You see, Didal’s father-carpenter and sidewalk-vendor mother would now be the very firsts to encourage their child from pursuing her Olympic dream, given that their daughter’s win worth at least P6 million had instantly plucked them out of the clutches of unspeakable poverty. Margielyn alone dug deep into her pockets for coins to rent her skateboard during training.
And Diaz?
“Now that I won in the Asian Games, the gold medal can also be won in the Olympics,” she said, conviction written on her face, as her Asiad victory was a sensational follow-up to her silver finish in the 2014 Rio Olympics.
Like Didal, Diaz also followed a tortuous route in her journey to the top, having to overcome a hunger-laden life as her father is a mere tricycle driver trying his best to make both ends meet.
With Hidilyn’s silver in 2014 Rio that became the country’s third Olympic silver after boxers Anthony Villanueva in the 1964 Tokyo Olympiad and Onyok Velasco in the 1996 Atlanta Games, their life was dramatically transformed from poor-dirt to upper-class comfort following a windfall of cash bonuses coming her way.
So vastly improved was their station in life after Rio that Diaz could spare a virtual fortune to build a weightlifting gym dedicated to train aspiring future Hidilyns—for free.
If only for that, Hidilyn Diaz’s resolve to give back had upped her heroic stature all the more in the truest spirit of life’s saga and drama—if not surpassed altogether our fifth-place itself in Jakarta.
As the cliché goes, may her tribe increase.

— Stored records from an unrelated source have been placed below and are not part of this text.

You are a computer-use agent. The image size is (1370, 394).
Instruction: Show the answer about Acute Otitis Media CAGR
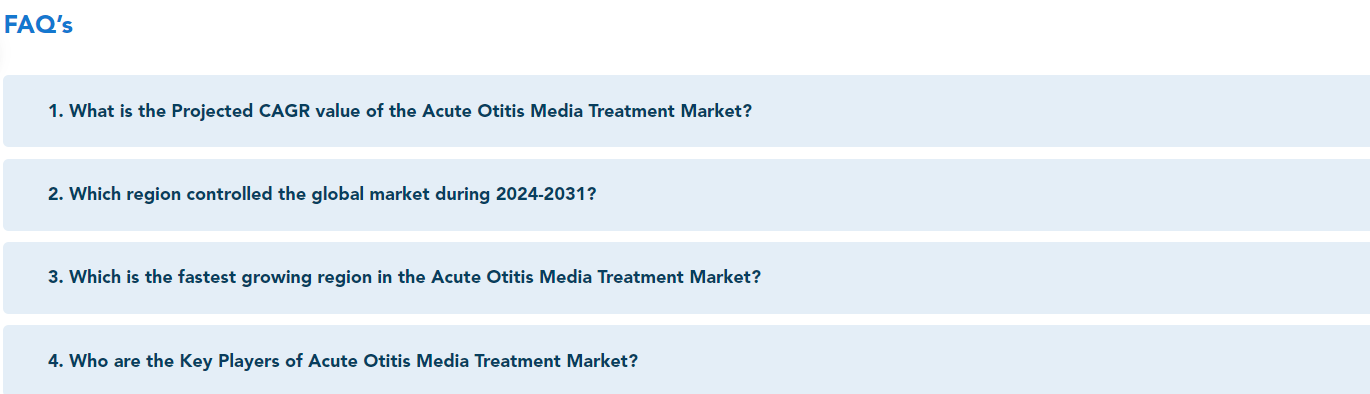tap(686, 111)
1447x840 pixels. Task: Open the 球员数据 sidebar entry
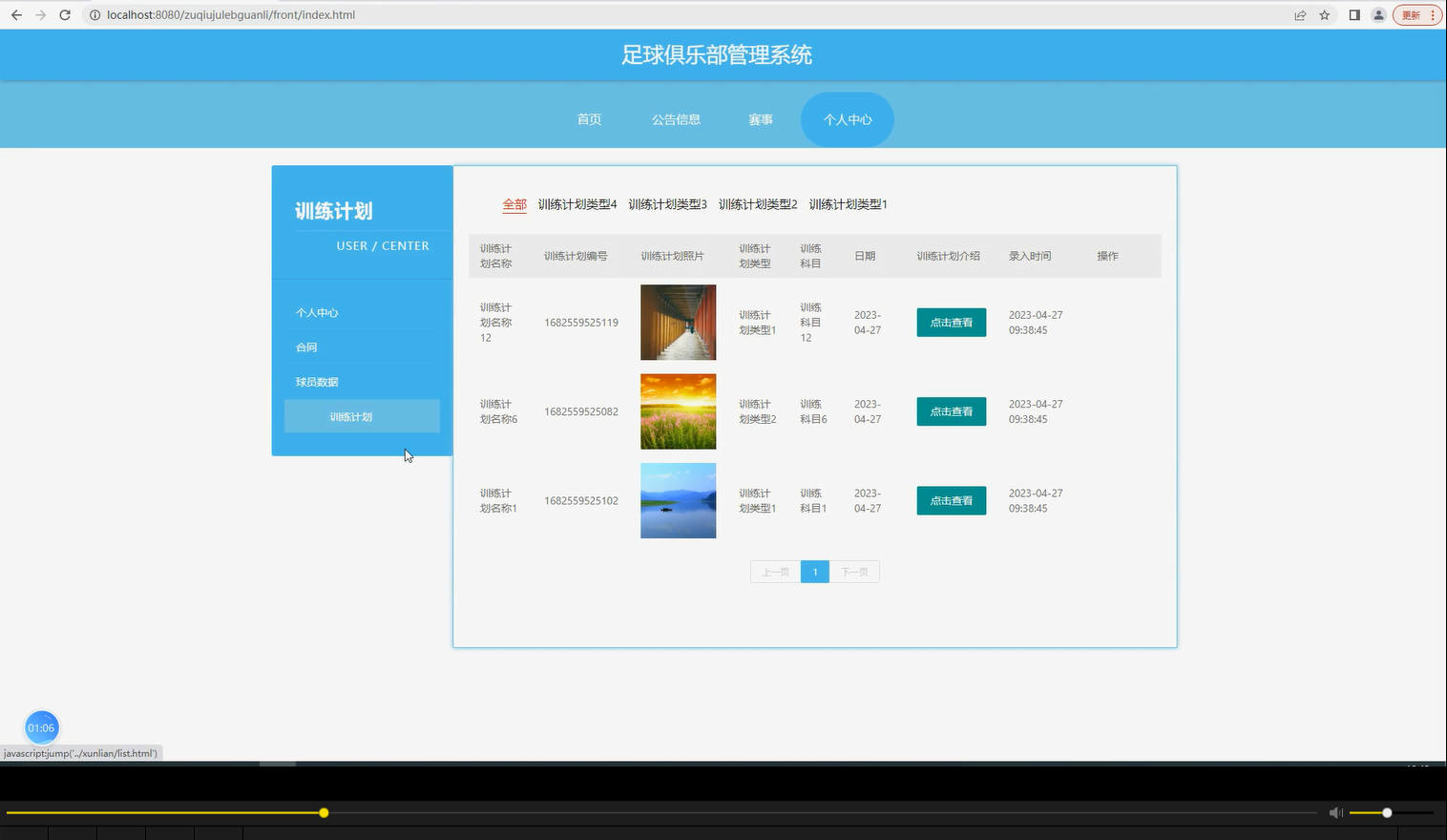pyautogui.click(x=316, y=381)
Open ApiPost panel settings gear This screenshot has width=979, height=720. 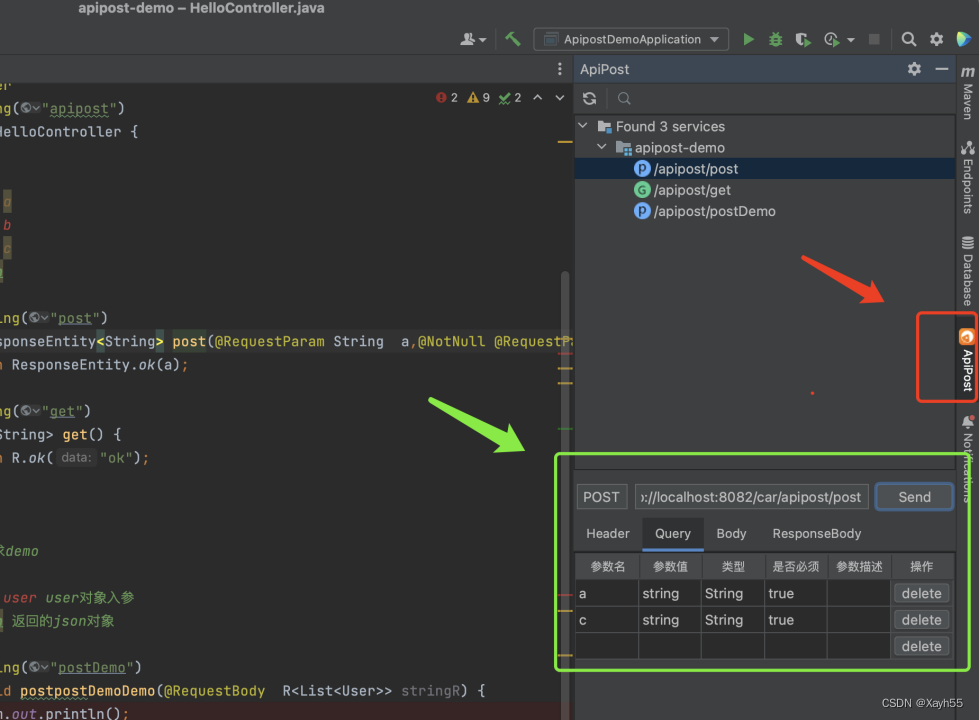click(x=913, y=68)
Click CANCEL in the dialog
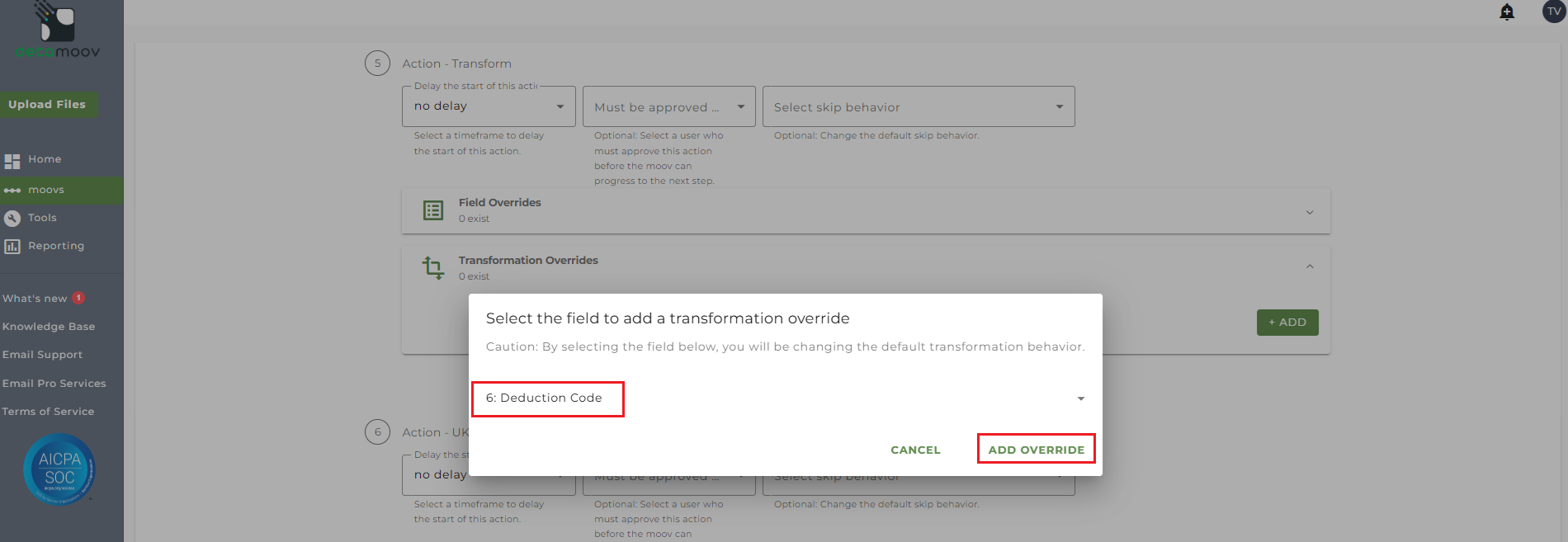Screen dimensions: 1568x542 tap(915, 450)
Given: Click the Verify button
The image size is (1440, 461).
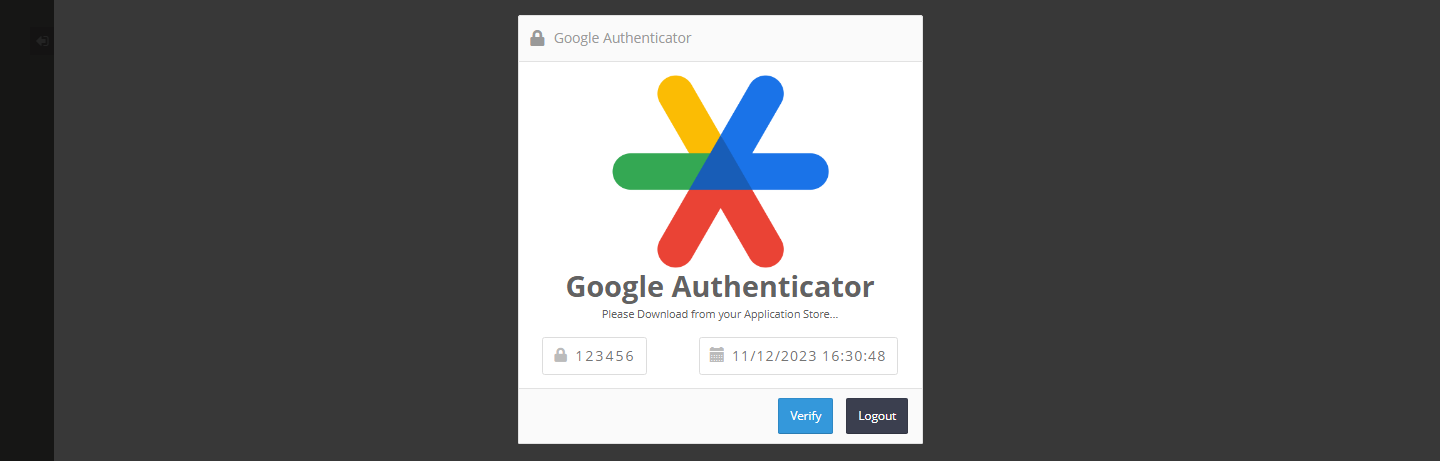Looking at the screenshot, I should [805, 416].
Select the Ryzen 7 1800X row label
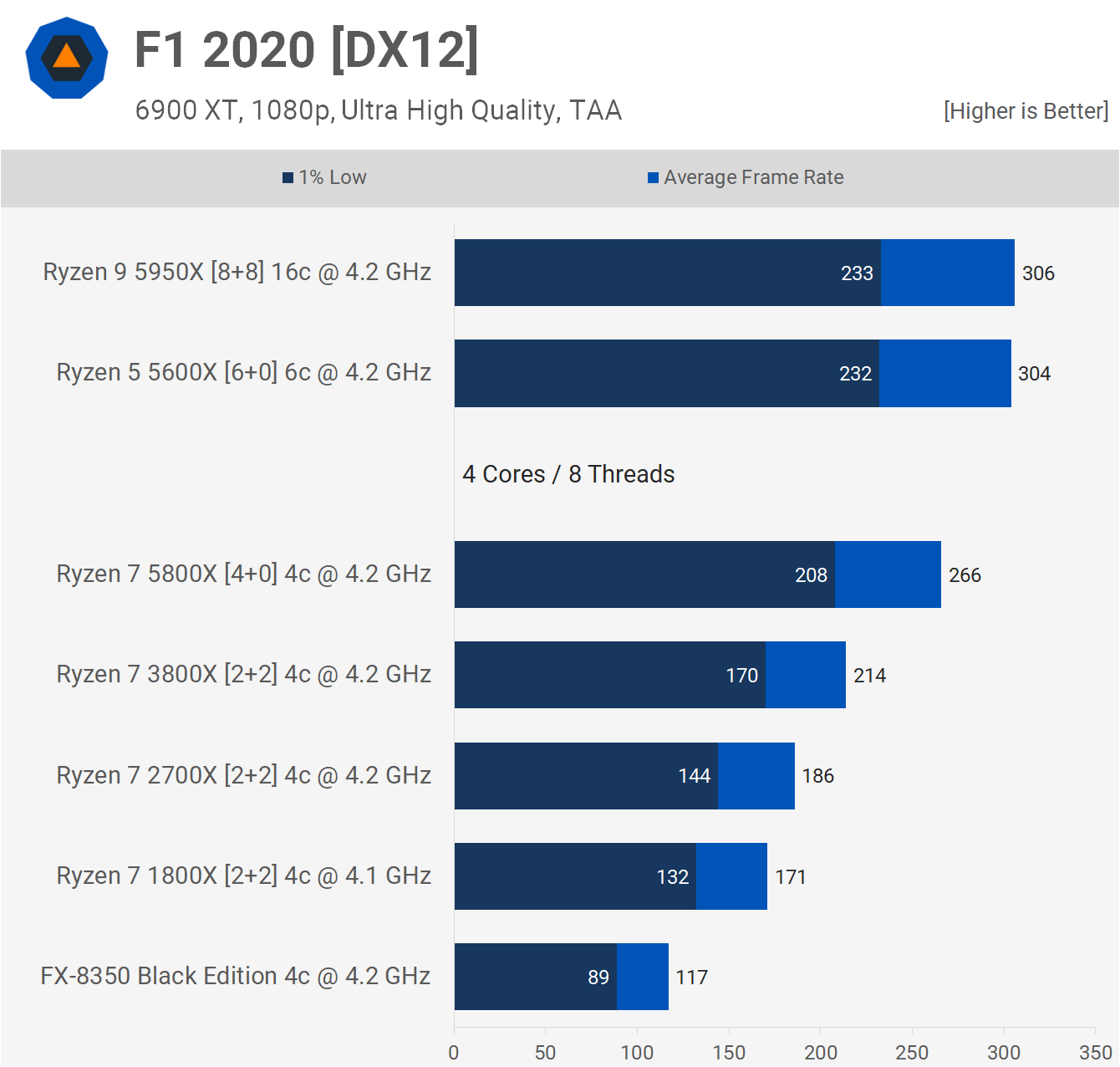Image resolution: width=1120 pixels, height=1067 pixels. (x=243, y=876)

THAT’S IT Will Coach Yeng Guiao choose Greg Slaughter over Christian Standhardinger as Gilas’s naturalized player in the Fiba Cup windows against Iran and Qatar this month to replace the suspended Andray Blatche? Because Slaughter stands almost 7-foot-1, he could be easily favored over the 6-foot-8 Standhardinger. But should speed, agility and creativity come into play, the Fil-German Standhardinger might be it. Indeed, Guiao is now saddled with a most crucial move in his coaching career. Let’s pray he makes the right move.